Kheda Djanaralieva, chercheuse en droit international humanitaire à l’ULB, rappelle: «L’autorité occupante, donc Israël, peut, si elle le souhaite, vérifier et contrôler le déroulement de l’aide humanitaire. C’est permis par le droit international, à condition qu’elle assure elle-même cette aide. C’est son devoir le plus élémentaire. Sur papier, Israël doit même en faciliter l’accès. Restreindre son déploiement à une zone précise, c’est provoquer des déplacements forcés ou empêcher l’acheminement vers certaines zones. Dans ce cas, l’obligation n’est pas honorée. La famine devient une arme de guerre. C’est d’ailleurs l’un des éléments qui a conduit la Cour internationale de justice à émettre un mandat d’arrêt contre Benjamin Netanyahou.»

L’ONU, qui a rejeté le plan israélien, estime qu’il «viole les principes humanitaires fondamentaux et semble conçu pour renforcer le contrôle sur les biens essentiels à la survie.» Une position saluée par le Hamas, qui dénonce un «chantage politique basé sur l’aide humanitaire».

De son côté, l’Etat israélien justifie le blocus par des soupçons de détournement de l’aide par des membres du Hamas. «Nous estimons qu’il y a de la nourriture à Gaza, que l’histoire de la faim est orchestrée par le Hamas, qui a détourné l’aide envoyée il y a deux mois », a déclaré Benjamin Netanyahou. Une accusation non étayée, contredite par plusieurs ONG, dont Amnesty International et le Programme alimentaire mondial (PAM).

Des enfants premières victimes de la famine

Selon le système de classification IPC, utilisé par les Nations unies pour mesurer l’insécurité alimentaire, une situation atteint le niveau 5 – Famine lorsque des décès pour sous-alimentation sont en cours ou imminents.

Ce seuil critique peut être franchi dès deux à trois mois après l’arrêt total de l’aide alimentaire, surtout si l’accès à l’eau et aux soins est également coupé. A Gaza, où aucun convoi humanitaire n’est entré depuis plus de 60 jours, les agences humanitaires estiment que «des enfants sont déjà morts de faim dans le nord de l’enclave.» Si aucune mesure urgente n’est prise, la famine létale risque de s’étendre rapidement à toute la population civile.

Divisions israéliennes

Derrière les portes closes du cabinet israélien, les débats s’enflamment. Si l’unité affichée autour de l’objectif militaire à Gaza semble sans faille, les discussions autour de l’aide humanitaire révèlent une fracture croissante entre responsables politiques et hauts gradés de l’armée. Dimanche soir, une réunion du cabinet sécuritaire s’est muée en véritable scène de tension. Le ministre d’extrême droite Itamar Ben Gvir y a balayé d’un revers de main la question de l’assistance aux civils palestiniens: «Il n’est pas nécessaire d’apporter de l’aide. Ils en ont assez. Les réserves alimentaires du Hamas devraient être bombardées», a-t-il lancé, selon la chaîne d’information israélienne N12.

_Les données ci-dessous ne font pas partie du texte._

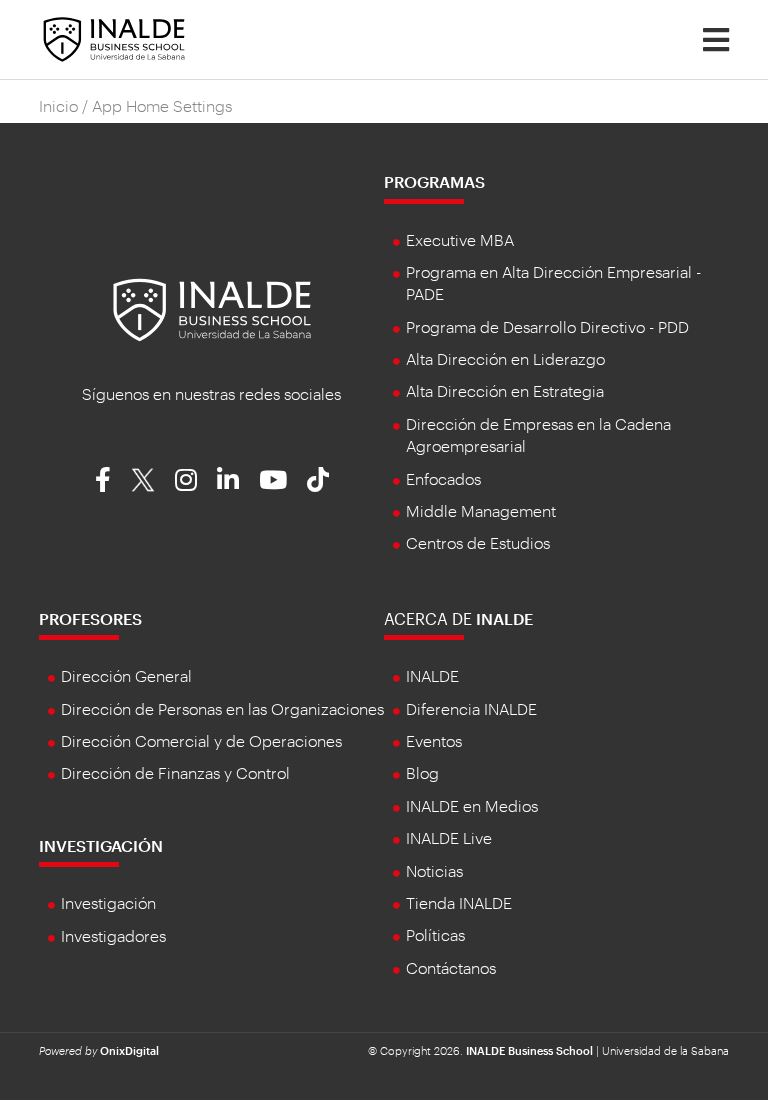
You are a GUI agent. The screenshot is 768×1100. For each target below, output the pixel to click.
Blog (422, 772)
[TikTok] (318, 479)
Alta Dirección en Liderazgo (505, 358)
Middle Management (481, 510)
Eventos (434, 740)
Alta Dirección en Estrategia (505, 390)
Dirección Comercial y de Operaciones (201, 740)
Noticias (434, 870)
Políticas (435, 934)
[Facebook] (103, 479)
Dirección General (126, 675)
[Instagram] (186, 479)
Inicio (58, 105)
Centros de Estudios (478, 542)
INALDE (432, 675)
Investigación (101, 845)
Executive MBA (460, 239)
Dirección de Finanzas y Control (175, 772)
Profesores (90, 618)
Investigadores (113, 935)
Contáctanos (451, 967)
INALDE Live (449, 837)
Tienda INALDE (459, 902)
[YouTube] (273, 479)
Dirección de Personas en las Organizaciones (222, 708)
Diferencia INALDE (471, 708)
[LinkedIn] (228, 479)
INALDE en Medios (472, 805)
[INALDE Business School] (114, 37)
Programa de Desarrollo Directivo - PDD (547, 326)
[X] (143, 479)
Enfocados (443, 478)
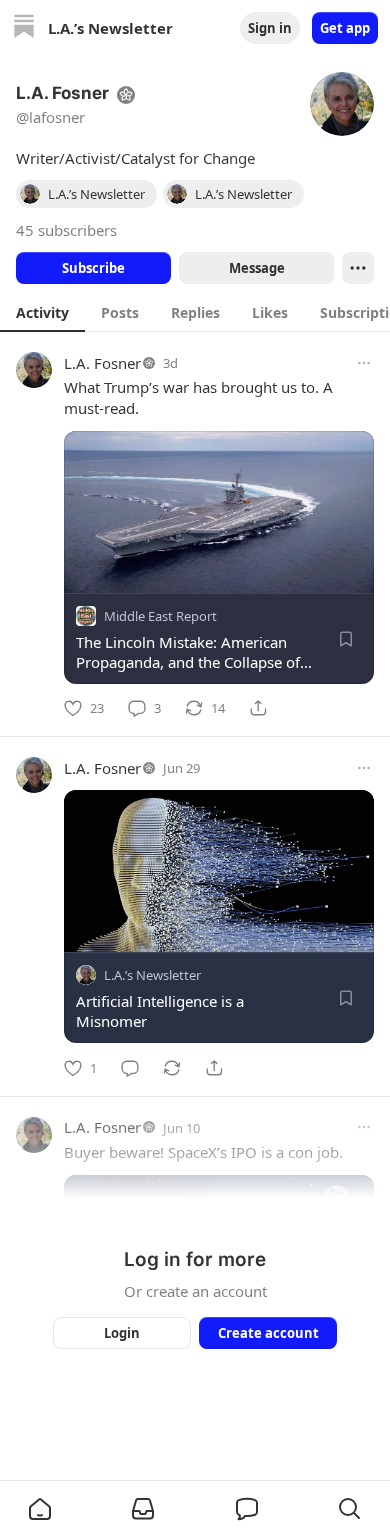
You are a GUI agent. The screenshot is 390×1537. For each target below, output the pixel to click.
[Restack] (172, 1068)
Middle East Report (160, 616)
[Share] (258, 708)
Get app (345, 28)
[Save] (346, 639)
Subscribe (93, 268)
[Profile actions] (358, 268)
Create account (268, 1333)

Face à lui, le chef d’état-major, Eyal Zamir, a immédiatement répliqué. Il aurait qualifié ces propos de «dangereux » pour la sécurité d’Israël. «Vous ne comprenez pas ce que vous dites. Vous nous mettez tous en danger. Il existe un droit international et nous nous y sommes engagés.» L’alerte est claire: l’usage délibéré de la faim comme outil de guerre pourrait fragiliser la position diplomatique d’Israël, déjà sous pression devant la Cour internationale de justice. La procureure générale Gali Baharav-Miara l’a d’ailleurs rappelé quelques instants plus tard, en rappelant que Tel-Aviv est tenu, en vertu du droit international, de garantir un accès minimal à l’aide humanitaire.

Au sein de l’exécutif israélien, deux visions de la guerre se confrontent. L’une, militaire, craint les conséquences diplomatiques et sécuritaires d’un usage incontrôlé de la famine comme levier. L’autre, politique et idéologique, voit dans la crise humanitaire un moyen de pression supplémentaire.